24 March 2008

Spring Roadtrip: Makoshika State Park

Dave Carter and I were itching for a spring break getaway. No, we're not talking Vegas or Ft Lauderdale, but rather some good hiking and camping spot with weather a bit warmer than Butte's. We threw a dart at a map of Montana and decided on Makoshika State Park--a mere 450 miles or so (six hours for slow drivers like us)to the east near Glendive. At an elevation of just 2,000 feet or so (compared with Butte's 6,000 feet), we hoped for warmer weather.
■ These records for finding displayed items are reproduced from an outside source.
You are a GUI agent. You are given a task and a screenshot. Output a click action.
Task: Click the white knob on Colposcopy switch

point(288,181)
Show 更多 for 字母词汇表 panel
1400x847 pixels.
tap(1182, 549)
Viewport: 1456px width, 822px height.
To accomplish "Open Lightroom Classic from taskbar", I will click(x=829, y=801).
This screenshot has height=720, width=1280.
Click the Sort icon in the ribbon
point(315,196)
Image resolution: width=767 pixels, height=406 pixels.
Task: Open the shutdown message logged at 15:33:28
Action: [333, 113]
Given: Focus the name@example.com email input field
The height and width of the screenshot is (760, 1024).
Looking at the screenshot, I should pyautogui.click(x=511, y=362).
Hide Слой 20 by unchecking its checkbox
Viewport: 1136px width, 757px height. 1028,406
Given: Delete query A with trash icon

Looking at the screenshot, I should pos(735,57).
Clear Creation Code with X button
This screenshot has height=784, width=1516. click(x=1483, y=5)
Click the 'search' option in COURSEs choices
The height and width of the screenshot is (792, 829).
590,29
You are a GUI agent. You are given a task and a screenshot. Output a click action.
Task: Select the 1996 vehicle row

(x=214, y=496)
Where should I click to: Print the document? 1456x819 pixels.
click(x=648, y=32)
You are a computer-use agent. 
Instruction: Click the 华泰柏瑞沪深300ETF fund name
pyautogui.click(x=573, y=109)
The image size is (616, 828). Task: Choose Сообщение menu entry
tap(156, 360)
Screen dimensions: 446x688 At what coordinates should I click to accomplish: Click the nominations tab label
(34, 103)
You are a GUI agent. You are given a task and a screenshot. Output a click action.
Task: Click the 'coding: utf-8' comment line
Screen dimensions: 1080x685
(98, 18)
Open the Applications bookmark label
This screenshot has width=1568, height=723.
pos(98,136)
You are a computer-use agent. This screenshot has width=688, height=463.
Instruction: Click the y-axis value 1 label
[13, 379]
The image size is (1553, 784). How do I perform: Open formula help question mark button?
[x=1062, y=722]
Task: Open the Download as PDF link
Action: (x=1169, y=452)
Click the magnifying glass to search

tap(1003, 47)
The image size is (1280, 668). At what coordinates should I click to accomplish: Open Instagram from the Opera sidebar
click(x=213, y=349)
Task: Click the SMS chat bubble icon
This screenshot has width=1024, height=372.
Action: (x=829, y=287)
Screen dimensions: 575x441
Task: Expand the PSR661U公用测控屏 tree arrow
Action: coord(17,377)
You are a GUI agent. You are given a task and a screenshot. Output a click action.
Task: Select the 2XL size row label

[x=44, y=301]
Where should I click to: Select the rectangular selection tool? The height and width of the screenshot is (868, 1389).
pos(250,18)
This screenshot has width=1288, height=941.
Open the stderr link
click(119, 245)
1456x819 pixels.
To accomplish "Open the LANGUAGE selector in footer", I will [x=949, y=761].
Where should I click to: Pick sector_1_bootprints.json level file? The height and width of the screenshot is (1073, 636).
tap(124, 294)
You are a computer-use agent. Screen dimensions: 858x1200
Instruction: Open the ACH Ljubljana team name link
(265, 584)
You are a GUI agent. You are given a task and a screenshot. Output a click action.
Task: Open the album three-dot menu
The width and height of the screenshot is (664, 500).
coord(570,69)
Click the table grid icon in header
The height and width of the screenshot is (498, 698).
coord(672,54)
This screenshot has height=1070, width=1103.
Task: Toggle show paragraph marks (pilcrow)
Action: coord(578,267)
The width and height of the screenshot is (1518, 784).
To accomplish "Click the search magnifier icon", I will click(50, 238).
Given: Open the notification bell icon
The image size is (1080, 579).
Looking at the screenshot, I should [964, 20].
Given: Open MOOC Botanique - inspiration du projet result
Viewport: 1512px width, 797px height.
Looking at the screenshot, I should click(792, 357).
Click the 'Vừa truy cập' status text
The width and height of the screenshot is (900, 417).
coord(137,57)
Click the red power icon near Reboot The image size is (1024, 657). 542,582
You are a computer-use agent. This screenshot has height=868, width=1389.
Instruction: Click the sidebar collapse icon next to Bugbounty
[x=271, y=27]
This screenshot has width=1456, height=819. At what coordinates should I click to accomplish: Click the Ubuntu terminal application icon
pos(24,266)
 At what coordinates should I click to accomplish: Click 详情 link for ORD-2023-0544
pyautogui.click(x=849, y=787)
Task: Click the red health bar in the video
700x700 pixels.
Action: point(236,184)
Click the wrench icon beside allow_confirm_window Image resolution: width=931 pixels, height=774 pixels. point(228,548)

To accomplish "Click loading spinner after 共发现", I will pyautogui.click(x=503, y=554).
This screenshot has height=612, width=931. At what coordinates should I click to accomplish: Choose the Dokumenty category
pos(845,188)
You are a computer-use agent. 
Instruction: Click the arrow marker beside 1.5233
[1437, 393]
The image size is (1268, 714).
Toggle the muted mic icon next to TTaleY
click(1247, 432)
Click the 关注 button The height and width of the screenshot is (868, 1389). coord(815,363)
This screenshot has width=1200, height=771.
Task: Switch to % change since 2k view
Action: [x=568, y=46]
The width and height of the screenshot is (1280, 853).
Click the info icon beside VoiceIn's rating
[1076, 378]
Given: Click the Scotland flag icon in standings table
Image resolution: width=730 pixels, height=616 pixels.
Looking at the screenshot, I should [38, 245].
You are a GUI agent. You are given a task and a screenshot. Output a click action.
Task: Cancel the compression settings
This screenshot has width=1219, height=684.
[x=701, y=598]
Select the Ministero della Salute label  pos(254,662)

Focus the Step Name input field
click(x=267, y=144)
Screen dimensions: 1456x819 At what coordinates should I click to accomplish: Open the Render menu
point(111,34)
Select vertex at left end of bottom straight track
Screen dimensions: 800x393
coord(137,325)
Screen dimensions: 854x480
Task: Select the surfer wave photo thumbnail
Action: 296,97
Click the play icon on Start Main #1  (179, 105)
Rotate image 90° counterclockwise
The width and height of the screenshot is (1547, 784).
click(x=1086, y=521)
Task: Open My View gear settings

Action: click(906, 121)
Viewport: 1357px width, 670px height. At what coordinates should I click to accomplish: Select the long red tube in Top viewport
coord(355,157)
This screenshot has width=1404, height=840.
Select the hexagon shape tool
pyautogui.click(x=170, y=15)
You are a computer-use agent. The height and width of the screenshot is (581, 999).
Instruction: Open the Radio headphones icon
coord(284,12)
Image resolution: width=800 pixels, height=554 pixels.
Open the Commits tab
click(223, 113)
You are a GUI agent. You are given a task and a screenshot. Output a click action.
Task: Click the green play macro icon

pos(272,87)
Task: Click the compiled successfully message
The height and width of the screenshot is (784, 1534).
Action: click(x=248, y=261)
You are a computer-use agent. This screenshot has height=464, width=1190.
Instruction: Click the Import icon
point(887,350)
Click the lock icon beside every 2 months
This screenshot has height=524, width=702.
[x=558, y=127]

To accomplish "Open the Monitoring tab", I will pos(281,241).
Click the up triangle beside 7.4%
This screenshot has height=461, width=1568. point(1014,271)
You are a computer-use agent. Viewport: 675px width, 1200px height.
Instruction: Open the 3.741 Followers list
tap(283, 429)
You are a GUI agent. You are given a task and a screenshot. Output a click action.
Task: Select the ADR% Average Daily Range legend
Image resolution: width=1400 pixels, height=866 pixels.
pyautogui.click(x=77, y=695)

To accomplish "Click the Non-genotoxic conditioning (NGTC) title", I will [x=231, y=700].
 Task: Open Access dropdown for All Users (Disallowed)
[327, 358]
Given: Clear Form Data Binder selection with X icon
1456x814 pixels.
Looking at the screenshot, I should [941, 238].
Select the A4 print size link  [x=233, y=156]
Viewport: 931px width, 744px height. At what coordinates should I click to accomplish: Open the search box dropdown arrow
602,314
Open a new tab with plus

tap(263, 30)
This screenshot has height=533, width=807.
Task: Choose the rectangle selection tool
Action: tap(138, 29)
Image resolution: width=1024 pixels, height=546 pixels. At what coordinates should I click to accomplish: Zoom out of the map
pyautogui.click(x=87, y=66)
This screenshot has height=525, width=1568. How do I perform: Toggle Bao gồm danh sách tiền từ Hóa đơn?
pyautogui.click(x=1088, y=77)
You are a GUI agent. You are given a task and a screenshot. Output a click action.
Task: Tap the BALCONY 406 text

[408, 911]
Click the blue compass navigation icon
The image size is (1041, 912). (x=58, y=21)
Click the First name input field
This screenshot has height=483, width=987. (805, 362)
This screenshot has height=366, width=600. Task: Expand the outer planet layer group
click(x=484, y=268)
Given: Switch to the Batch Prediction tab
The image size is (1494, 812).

Makoshika, a Lakota Sioux word for "land of bad spirits." This usually translates simply to "badlands" in English. The weather was not warmer than Butte and less sunny, though we did miss the spring blizzard that swept through our hometown on the divide. The campites are crowded close together, but that mattered little since we saw only two other camping parties in three nights:

The landscape is spectacular, much like the badlands of the Dakotas or Utah:

At the macro level there are columns:

Castle domes:

And other formations created by the forces of erosion on strata of various durability with caprock protecting softer strata:

At the micro level there are iron nodules that form within sandstone:

"Slickens" formed by the erosion and water-sorting/deposition of fine sediments:

And other weird formations such as this natural bridge:

Makoshika and the Glendive area are also rich in fossils, with more than ten species of saurians from the Cretaceous Period c. 65 million years ago, including Triceratops and Tyrannosaurus Rex, as well as Miocence to late Pleistocene finds such as mammoths. Trails in the park will lead you to well interpreted sites such as the "Hadrosaur (duck billed dinosaur) Vertebrae Site:"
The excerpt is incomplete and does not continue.